A contributor's guide to how we develop metrics-lib #

Dear contributor to metrics-lib, this text is an attempt to tell you how we do development for this fine library. We highly encourage you to read it when making contributions to metrics-lib to make it easier for us to accept them. But we also invite you to question these guidelines and make suggestions if you see room for improvement.

Purpose

Before we go into the details of writing code, let's briefly talk about the purpose of metrics-lib. Back in 2011, the reason for creating this library was to avoid rewriting the same code over and over that would handle data gathered in the Tor network. metrics-lib is now being used in the major Java-based tools in the Tor metrics space, and it's being used by researchers to do one-off analyses of Tor network data.

Design overview

metrics-lib is not that big, so it shouldn't be difficult to go through the interfaces and classes to see what they are doing. But to give you a general overview, here are some highlights:

  • We tried to separate interfaces from implementation classes as much as possible and put them into different packages. As a rule of thumb, applications using metrics-lib should never need to import one of the implementation classes.
  • There are two types of classes: descriptor classes and classes that provide descriptor instances. For the first type there's a class for each method to obtain descriptors, and for the second type there's a class for pretty much each kind of descriptor that is available in the Tor network.

Dependencies

We tried to keep the number of dependencies as small as possible, and we tried to avoid adding any dependencies that wouldn't be available in common operating system distributions like Debian stable. That doesn't mean that we're opposed to add any further dependencies, but we need to keep in mind that any user of our library will have to add those dependencies, too.

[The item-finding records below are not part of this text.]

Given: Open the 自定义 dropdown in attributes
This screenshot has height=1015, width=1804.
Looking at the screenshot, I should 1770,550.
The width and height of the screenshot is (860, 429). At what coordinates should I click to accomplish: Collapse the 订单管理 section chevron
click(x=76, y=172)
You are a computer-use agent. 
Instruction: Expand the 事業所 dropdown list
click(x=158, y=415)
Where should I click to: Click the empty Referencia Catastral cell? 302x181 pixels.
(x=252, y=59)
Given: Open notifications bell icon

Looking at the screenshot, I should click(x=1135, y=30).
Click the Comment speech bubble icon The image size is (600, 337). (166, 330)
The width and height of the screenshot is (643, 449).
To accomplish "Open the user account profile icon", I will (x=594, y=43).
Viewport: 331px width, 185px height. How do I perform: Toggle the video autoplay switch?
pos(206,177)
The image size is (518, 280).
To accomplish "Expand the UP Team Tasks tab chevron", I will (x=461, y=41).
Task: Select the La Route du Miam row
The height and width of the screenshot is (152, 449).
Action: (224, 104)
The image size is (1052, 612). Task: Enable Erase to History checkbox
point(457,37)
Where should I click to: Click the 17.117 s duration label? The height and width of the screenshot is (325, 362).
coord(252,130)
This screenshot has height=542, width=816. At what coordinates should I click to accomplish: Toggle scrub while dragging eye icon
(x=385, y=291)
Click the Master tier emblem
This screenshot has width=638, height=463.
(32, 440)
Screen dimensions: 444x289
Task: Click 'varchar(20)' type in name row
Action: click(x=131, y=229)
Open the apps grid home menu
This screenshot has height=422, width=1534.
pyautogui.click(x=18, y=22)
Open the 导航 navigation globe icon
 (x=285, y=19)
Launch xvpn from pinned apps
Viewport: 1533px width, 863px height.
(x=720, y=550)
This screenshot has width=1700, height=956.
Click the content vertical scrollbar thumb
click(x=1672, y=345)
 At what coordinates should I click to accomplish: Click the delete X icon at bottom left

metrics-lib currently has the following dependencies to compile:

  • Apache Commons Compression 1.9 (go to the project page at https://commons.apache.org/proper/commons-compress/ and select Download, Archives, Binaries, and then the tarball or zip file for version 1.9.)
  • XZ for Java 1.5 (the project page at http://tukaani.org/xz/java.html contains the most recent version, but older versions need to be retrieved from http://mvnrepository.com/artifact/org.tukaani/xz.)
  • JUnit 4.11 and Hamcrest 1.3 (go to the JUnit project page at http://junit.org/ and select Download and install, junit.jar, version 4.11, and hamcrest-core.jar, version 1.3.)

Code style

We're using a code style that is not really formally defined but that roughly follows these rules:

  • We avoid tabs and favor 2 spaces where other people would use a tab.
  • We break lines after at most 74 characters and indent new lines with 4 spaces.
  • Every public interface or method should have a JavaDoc comment, which should be a full sentence. We failed to do this in large parts of the current code where we used comments instead of JavaDoc comments, but we should fix that at some point.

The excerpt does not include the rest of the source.